Ele deu de ombros e se jogou ao meu lado.
- Sei lá. Eu acho que é como se tivesse beijando o seu coração...? - Seu tom era de sugestão duvidosa.
Umedeci os lábios.
- Não tenho certeza. - Ele deu de ombros com a minha fala. Eu já não sabia se era intencional ou um cacoete.
- Está esperando o seu namoradinho? - Sempre que se referia ao Shane seu tom era de zombaria, parecia não levá-lo a sério.
- Sim, estou esperando o meu namorado. - Tomei a melhor postura séria que pude. - E você?
- Estou esperando com você.
- Está esperando o meu namorado?
- Claro que não, - ele me olhou pelo canto do olho, um pouco ofendido - quando ele aparecer eu vou embora.
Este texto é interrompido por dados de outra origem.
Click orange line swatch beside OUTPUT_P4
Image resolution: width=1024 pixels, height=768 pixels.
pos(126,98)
Só me pareceu errado você ter que esperar sozinha.
Ele sorriu de lado e voltou a me olhar.
- Ávida estava aqui minutos antes de você aparecer.
- Mas não está mais e nem estava quando cheguei. - Parecia provocativo. Seu olhar mudou rapidamente para além de mim.
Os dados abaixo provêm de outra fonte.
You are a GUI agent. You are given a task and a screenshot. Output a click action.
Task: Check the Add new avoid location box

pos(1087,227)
Segui seu olhar até a figura que vinha em nossa direção. O cabelo perfeitamente penteado, e o suéter sem nenhum sinal de amasso. Shane com certeza era impecável.
- E essa é a minha hora de partir. Até logo, princesa - Ian se afastou com o seu skate antes que Shane chegasse até mim.
Me distrai o olhando partir, um toque em meu braço me surpreendeu.
- Tudo bem? - Shane era o dono dos dedos que se apoiavam em meu antebraço. Tinha um misto de desconfiança e preocupação em seu rosto. - Ele te fez algo? O que ele queria?
- Não... nada... só... só perguntou o trabalho de literatura. Nada demais. - Eu sorri timidamente e ele pareceu mais tranquilo, ou quase.
- Sei. Tudo bem em você ir lá em casa hoje? - Sua mudança de assunto me surpreendeu.
- Sua mãe vai estar em casa, né? - Lembrei das condições impostas pelos meus pais.
- Só Rob na verdade.
- Tem certeza que é uma boa ideia?
Assumi uma postura insegura, mais que o normal.
- Só vamos assistir um filme, ok? - Falou.
- Só um filme... - repeti assimilando as informações.
- Então te vejo mais tarde? - Sem jeito ele falou, tamborilou a nuca.
Nós despedimos com um selinho sem jeito e seguimos nossos respectivos caminhos para nossas respectivas casas, e eu fui andando.
- Que despedida broxante... - a mesma voz de antes falou repentinamente, mesmo sabendo quem era, me assuntei. - Ei, calma!
- Ian, por quê faz isso? - Minha tom era mais alto do que o de costume, a irritação em minha voz era notável.
Ele riu, pegou o seu skate e começou a caminhar ao meu lado.
- Sou o tipo de homem que gosta de fazer surpresas. - Seu tom nunca mudava, matinha a mesma postura desleixada. - Mas sério. Só um selinho? Nem uma mãozinha ali ou uma...
- Ele me respeita!
As palavras dele me trouxeram suas reações irreprimíveis. Senti o calor alcançar o meu rosto, ruborizá-lo, senti raiva, pela invasão de privacidade. Nada daquilo era da conta dele.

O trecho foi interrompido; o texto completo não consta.